[Word and element location records]
□ □ □
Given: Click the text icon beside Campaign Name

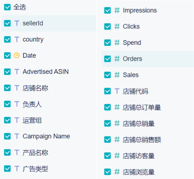Looking at the screenshot, I should tap(17, 136).
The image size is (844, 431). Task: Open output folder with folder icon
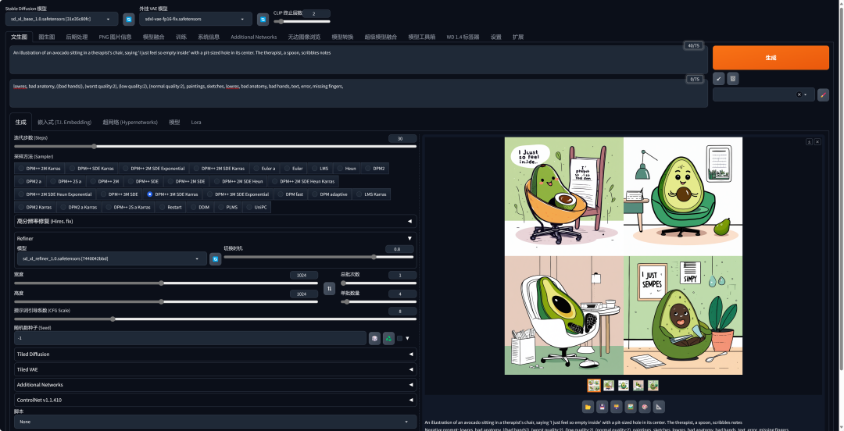click(588, 406)
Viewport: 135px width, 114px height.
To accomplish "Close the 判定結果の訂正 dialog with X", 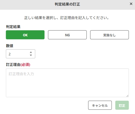I will pyautogui.click(x=131, y=4).
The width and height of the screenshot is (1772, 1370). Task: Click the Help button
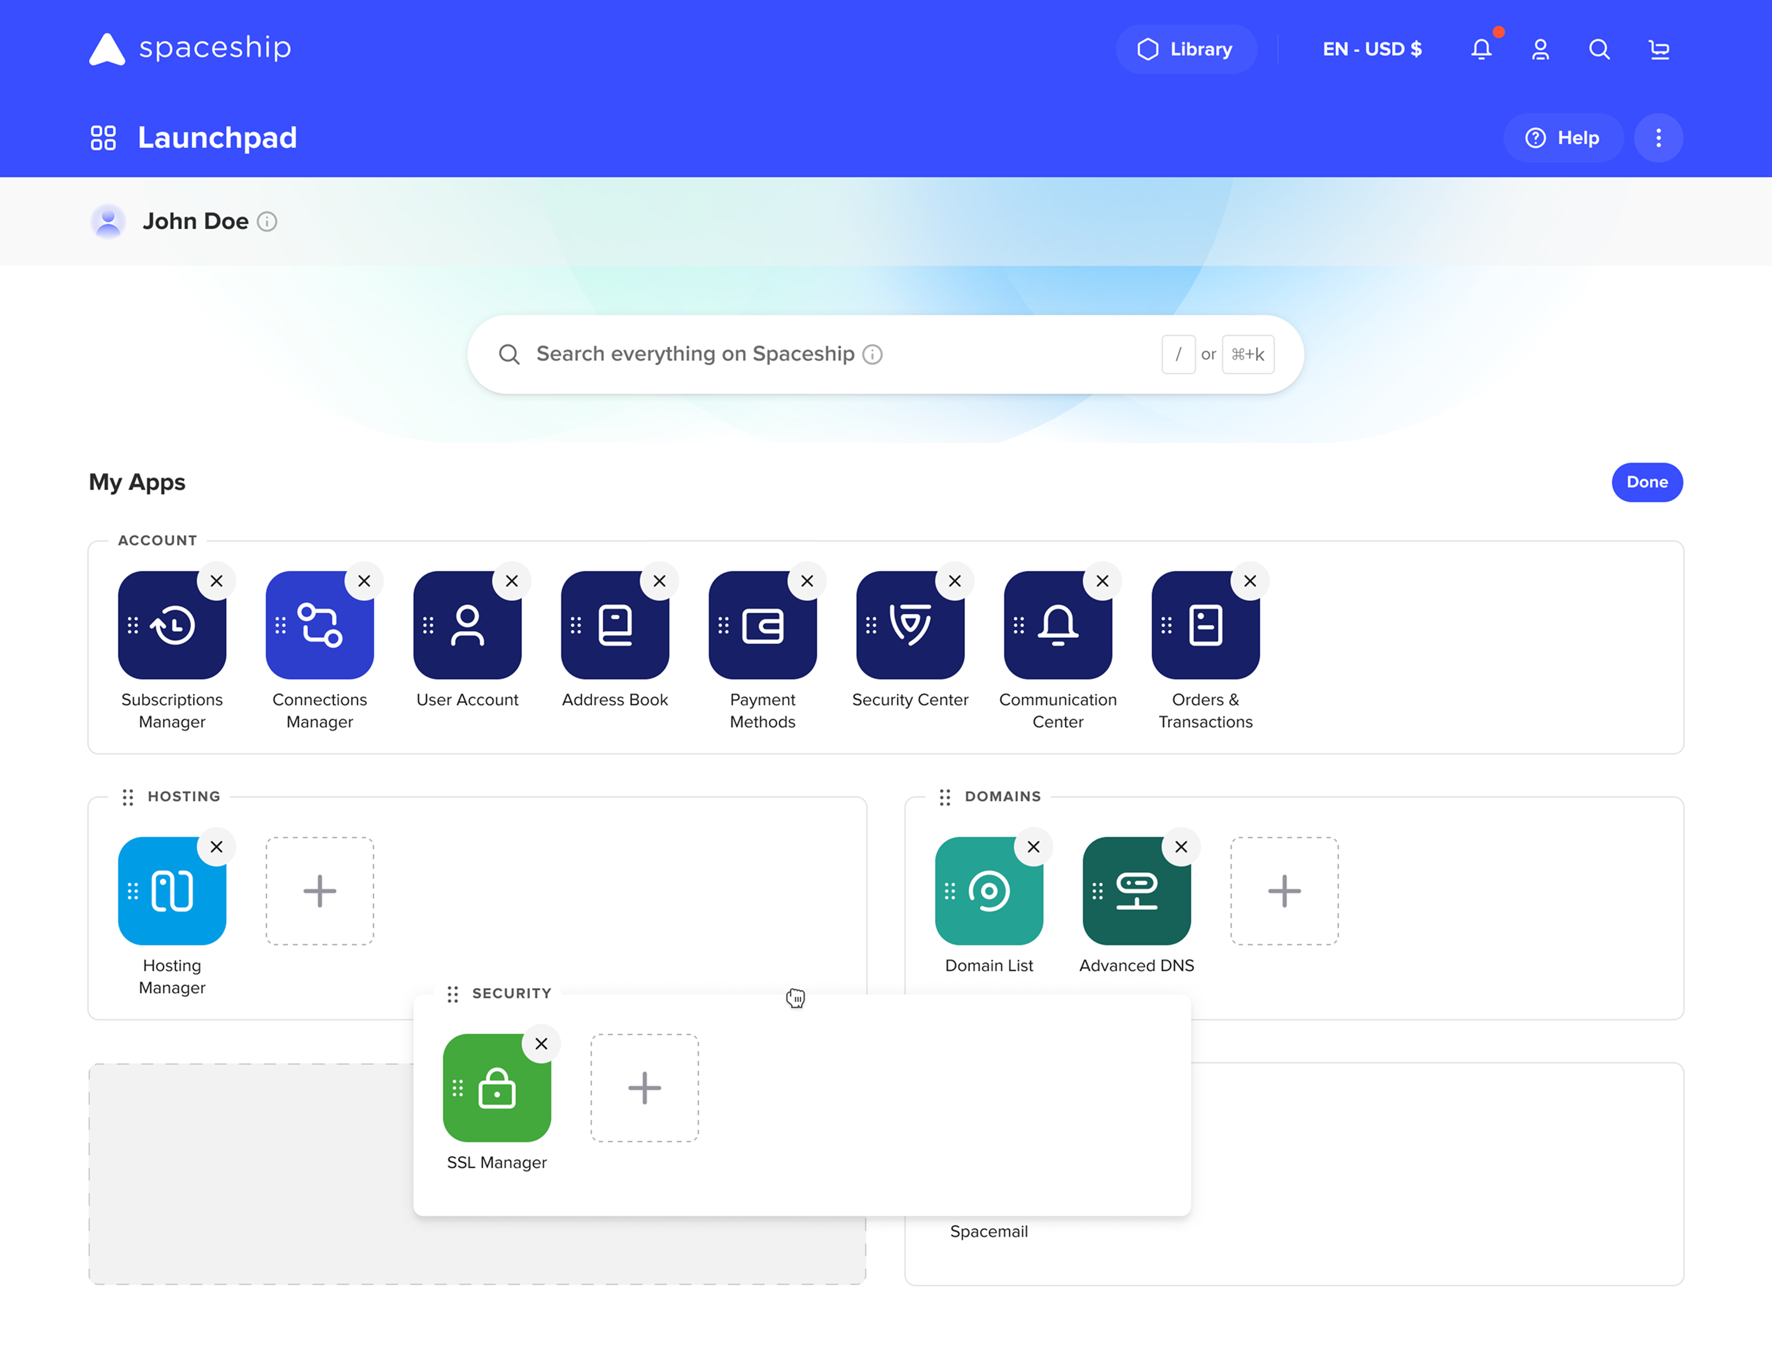1562,138
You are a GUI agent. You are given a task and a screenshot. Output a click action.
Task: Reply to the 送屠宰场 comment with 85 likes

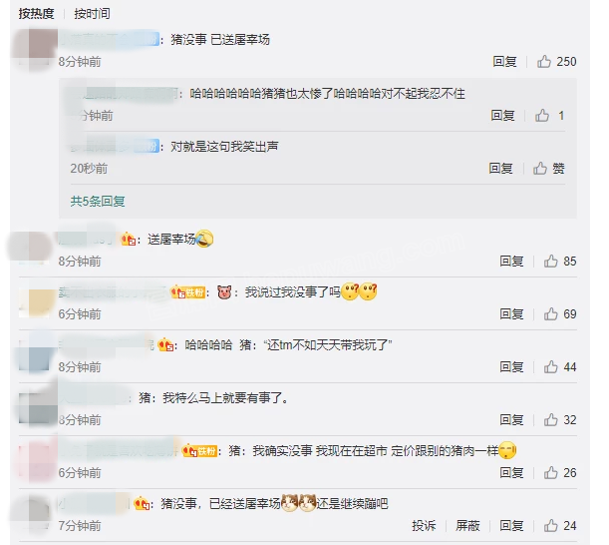(511, 262)
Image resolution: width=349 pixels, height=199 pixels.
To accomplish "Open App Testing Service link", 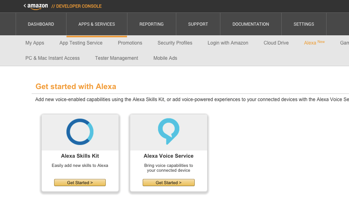I will point(81,43).
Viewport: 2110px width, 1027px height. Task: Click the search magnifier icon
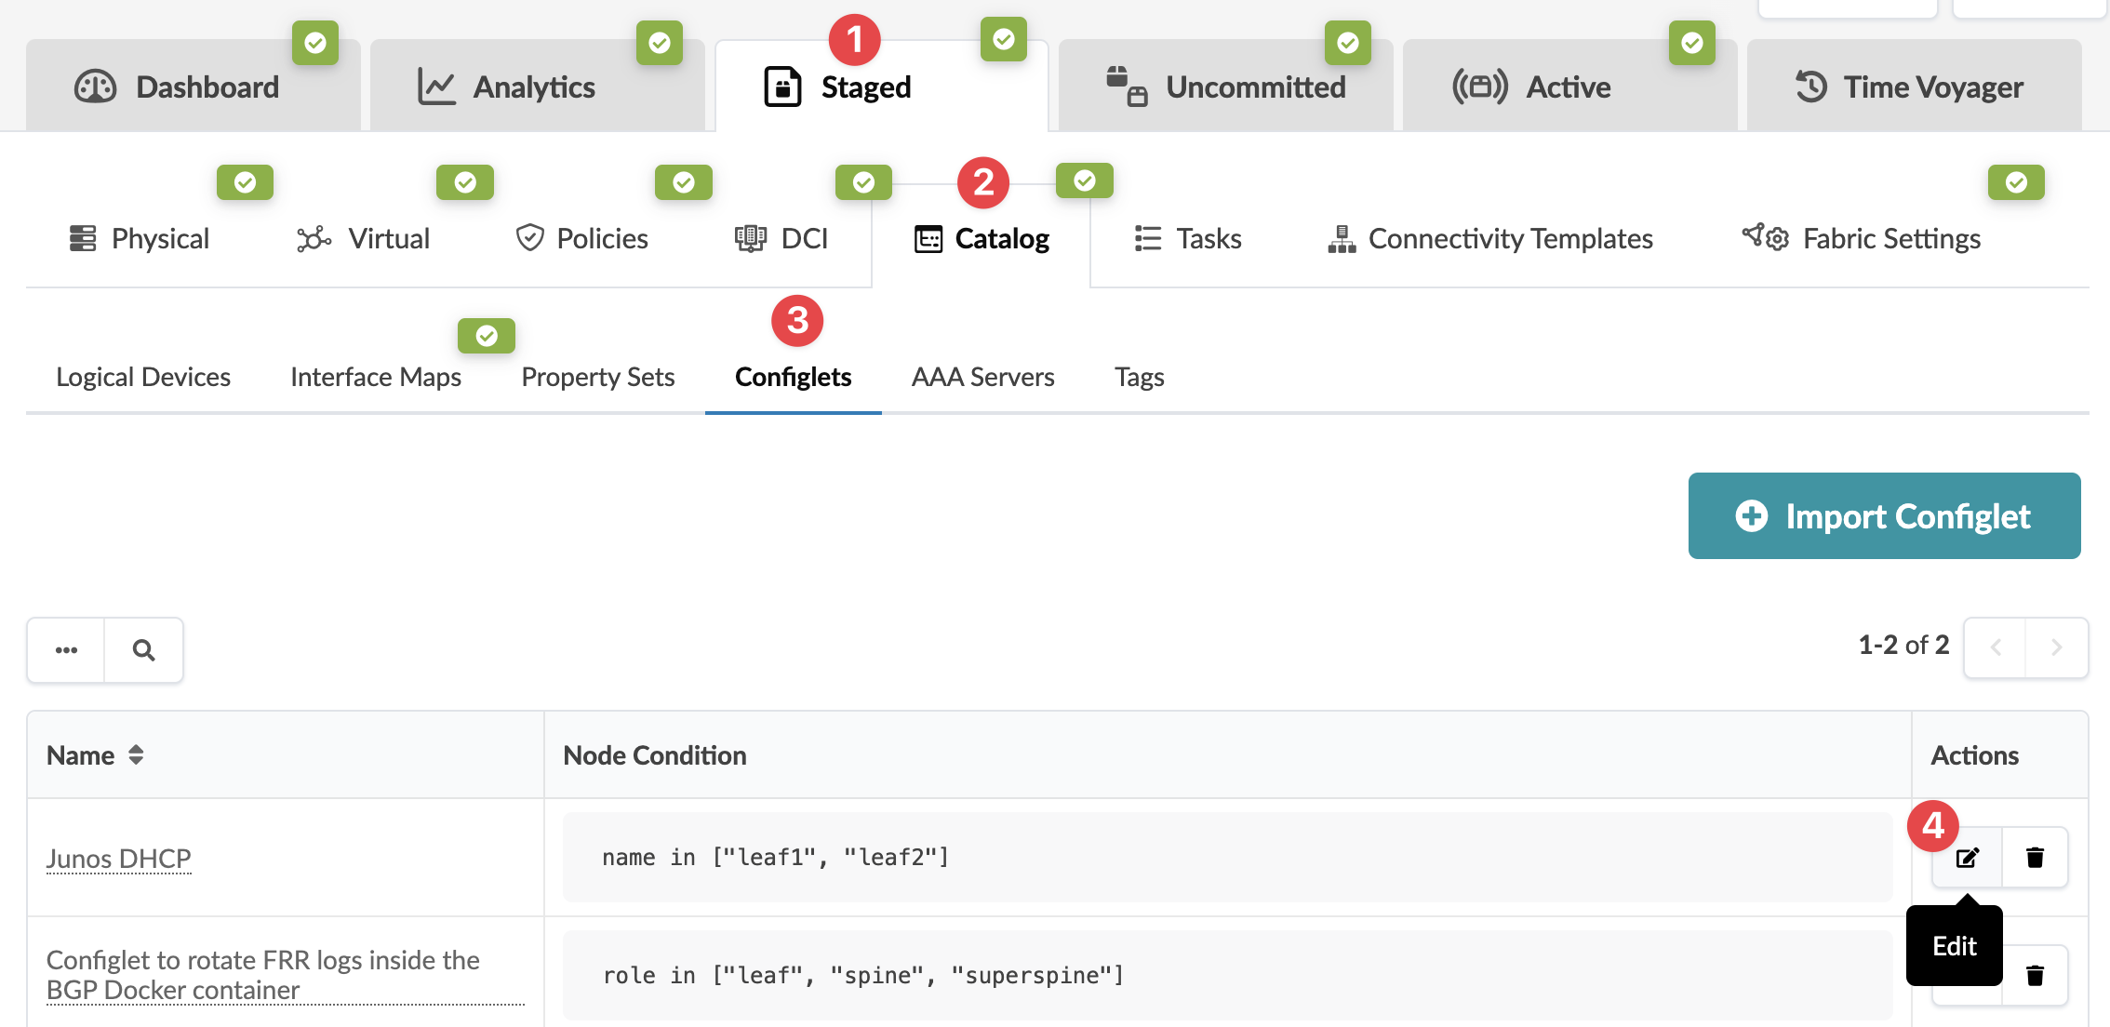(x=143, y=650)
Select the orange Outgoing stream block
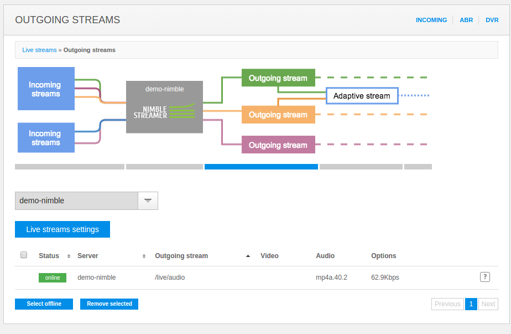 pos(278,115)
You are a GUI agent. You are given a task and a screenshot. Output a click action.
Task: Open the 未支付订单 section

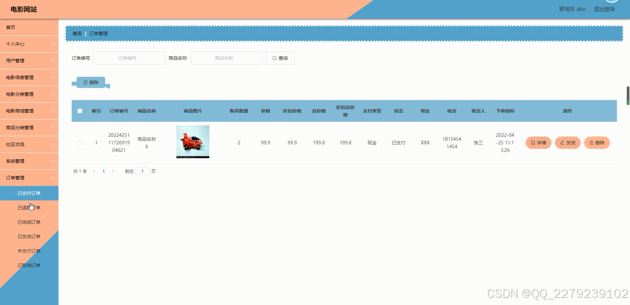(29, 251)
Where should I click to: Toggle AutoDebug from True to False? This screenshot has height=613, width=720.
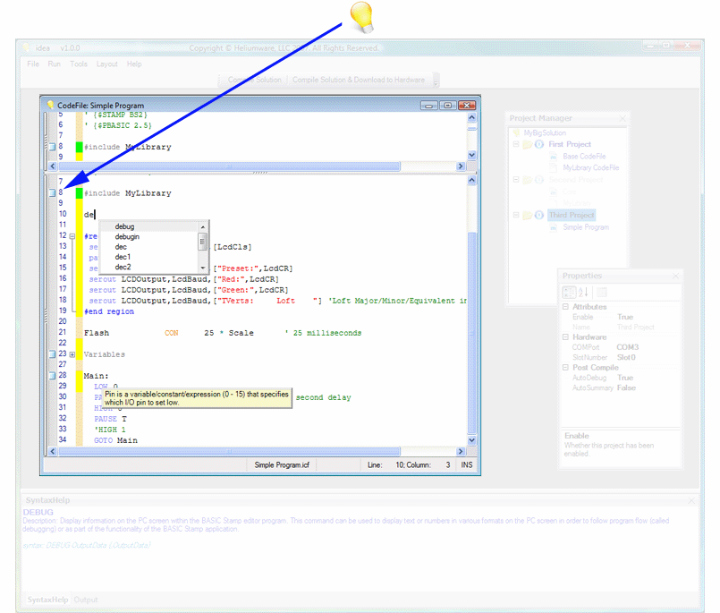pos(625,378)
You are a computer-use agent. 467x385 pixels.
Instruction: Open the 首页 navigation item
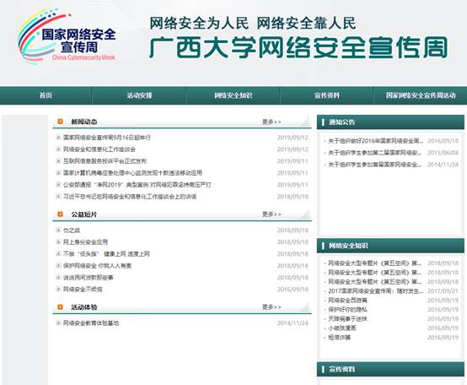[46, 95]
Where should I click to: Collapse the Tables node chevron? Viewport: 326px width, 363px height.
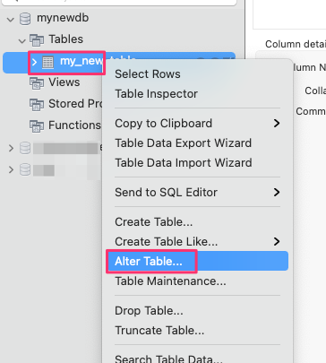[22, 40]
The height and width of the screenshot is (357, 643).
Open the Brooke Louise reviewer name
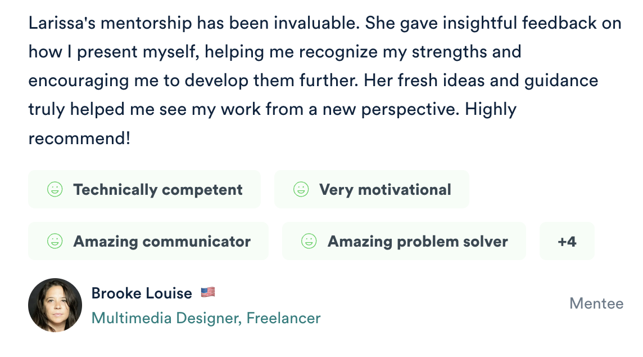pyautogui.click(x=142, y=293)
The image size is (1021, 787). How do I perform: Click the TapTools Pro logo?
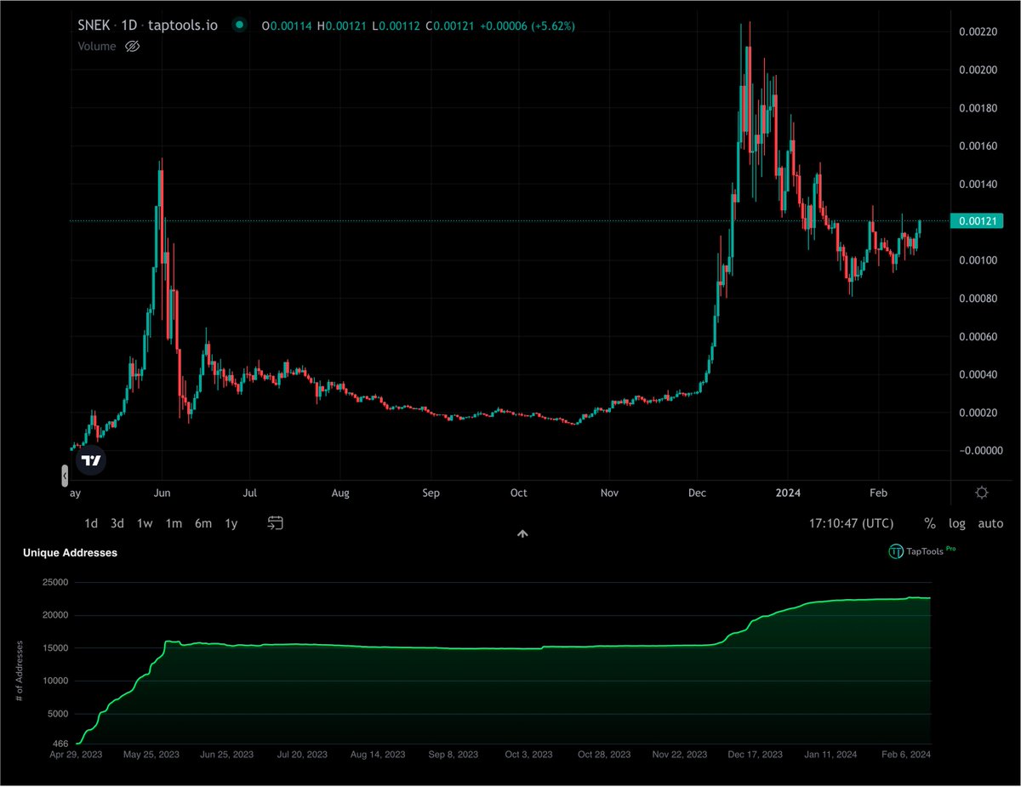[922, 552]
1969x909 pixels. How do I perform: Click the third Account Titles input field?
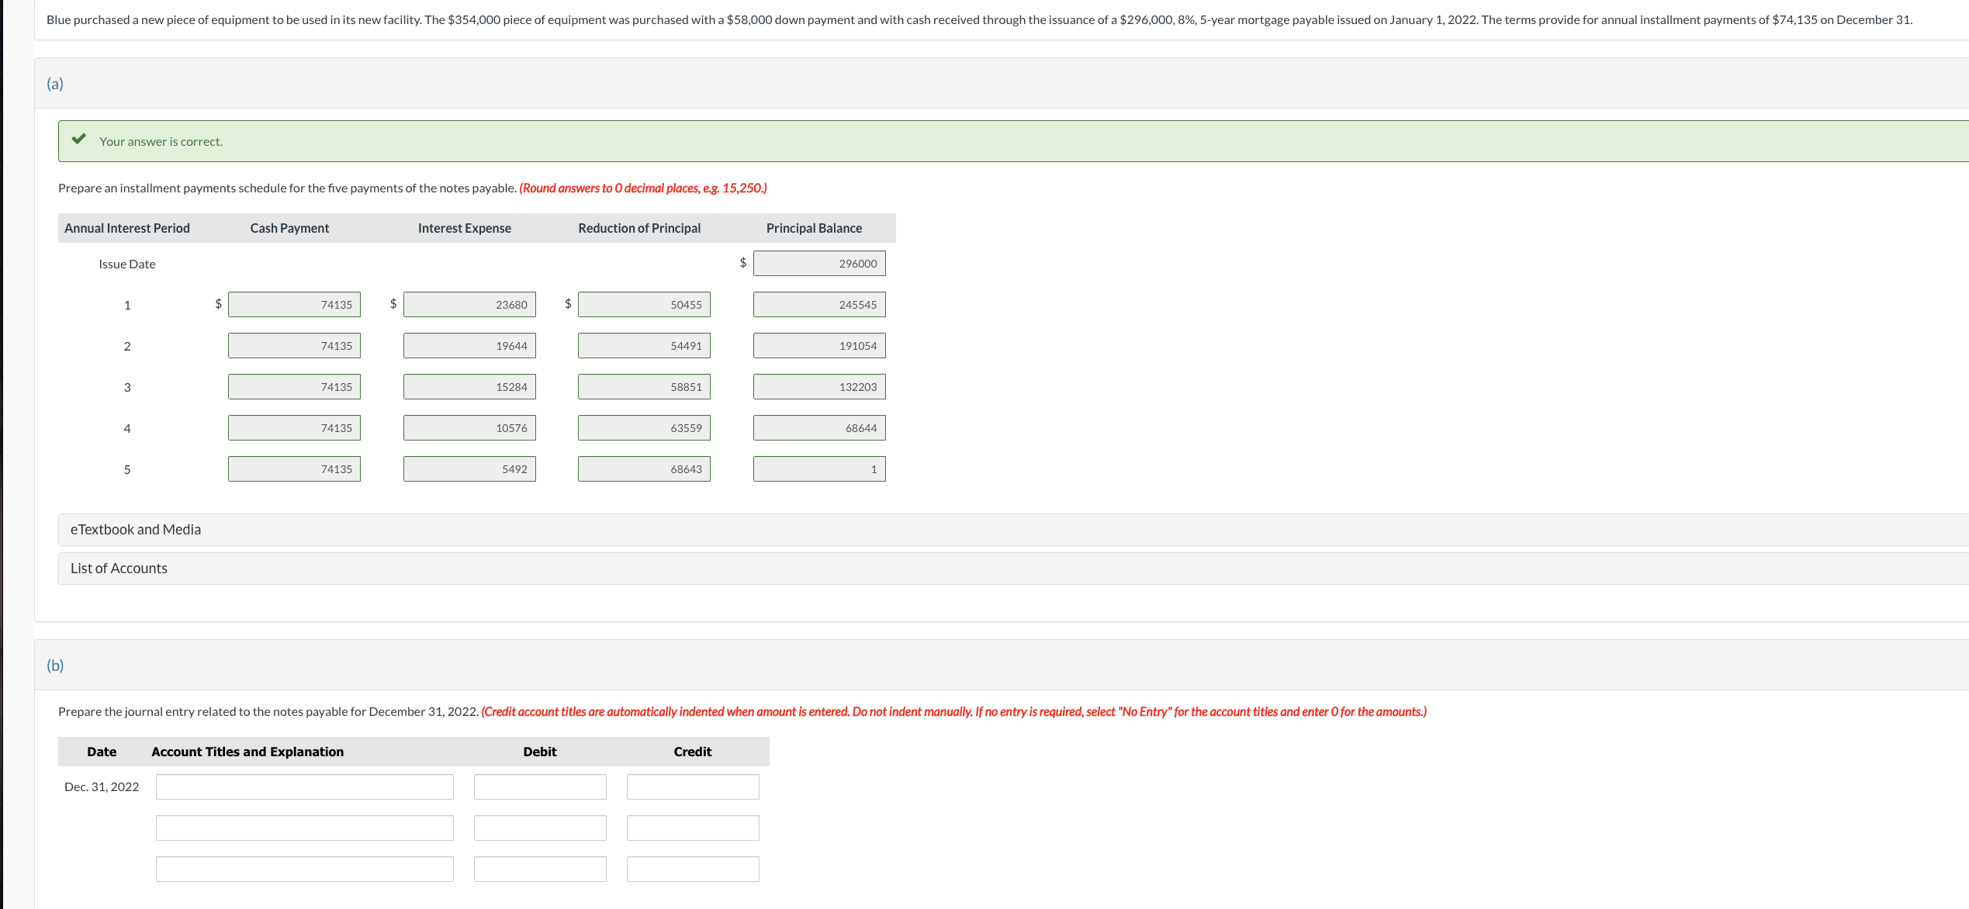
□ □ □
§ **Do this**
List each line of the records above that contains the string "icon", treating uppercase and lowercase letters as distinct.

§ **Solution to this task**
Given: Click the text icon beside Campaign Name
The image size is (844, 431). Task: Open output folder with folder icon
Viewport: 2110px width, 1027px height. Task: Click the search magnifier icon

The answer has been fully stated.